Regulatory Activity:
The development of antibody-based therapies comprises one of the most active areas of clinical research in oncology today. Many targeted therapies based on our current molecular understanding of cancer pathogenesis are under development to optimize the treatment outcome of tumors with specific genetic alterations. The Division of Monoclonal Antibodies is responsible for product review of antibodies, antibody conjugates, Ig-linked fusion proteins, ScFv, Fab's, and other antibody related proteins, including those currently under development for detection and treatment of solid cancers. Fellow will be mentored to participate in regulatory responsibilities which may range from pre-IND guidance through review of licensing applications and post-marketing manufacturing changes.

Reference(s):

1. King, KE et al: DeltaN-p63-alpha functions as a positive and negative transcriptional regulator and blocks in vitro differentiation of murine keratinocytes. Oncogene 22:3635-3644, 2003.
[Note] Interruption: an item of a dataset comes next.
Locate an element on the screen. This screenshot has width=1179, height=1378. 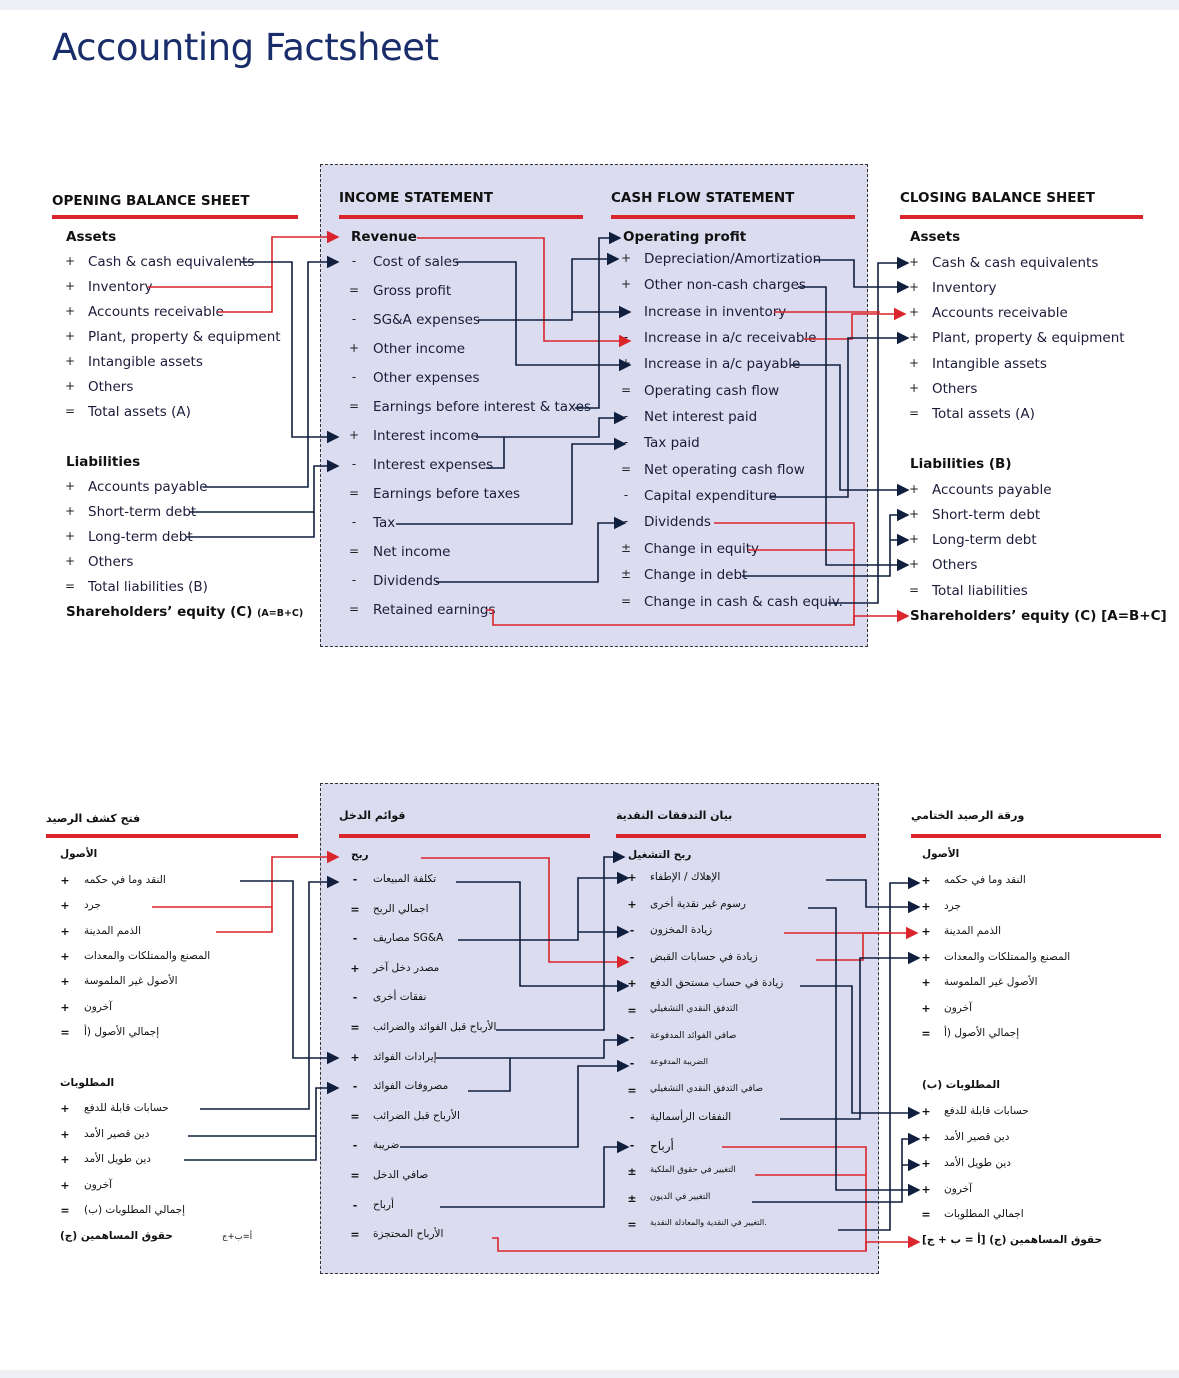
en-cashflow-item: Change in equity is located at coordinates (702, 549).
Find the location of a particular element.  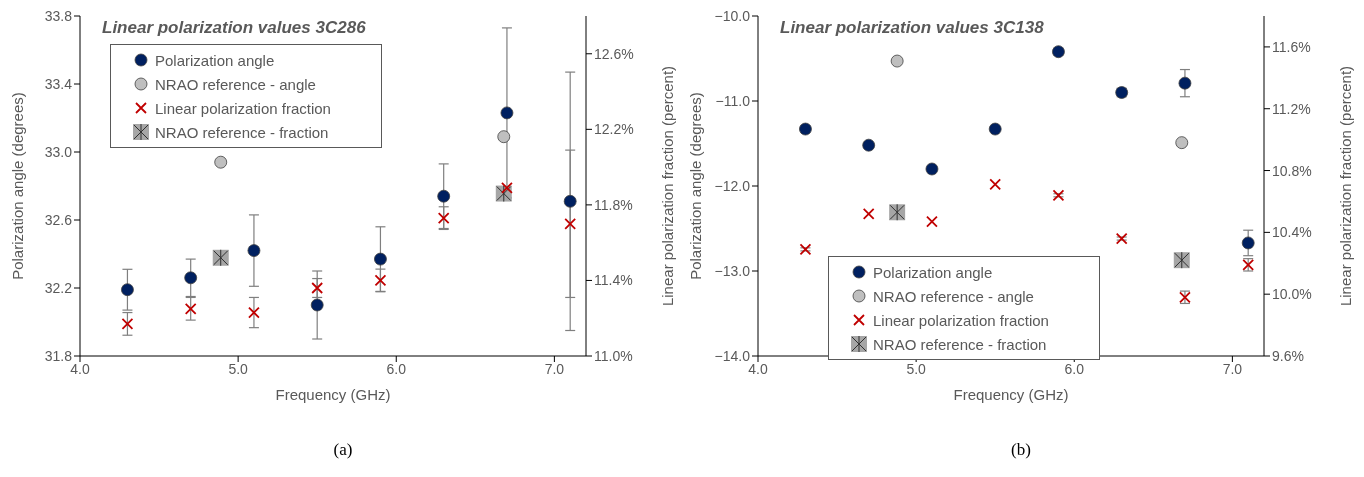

2. Weinberg, WC et al.: Development and regulation of monoclonal antibody products: Challenges and opportunities. Cancer Met. Rev. 24:569-584, 2005.
3. King, KE et al: Unique domain functions of p63 isotypes differentially regulate distinct aspects of epidermal homeostasis. Carcinogenesis, 27:53-63, 2006.
4. King, KE, and Weinberg, WC: p63: defining roles in morphogenesis, homeostasis and neoplasia of the epidermis. Mol. Carcinog., 46:716-724, 2007.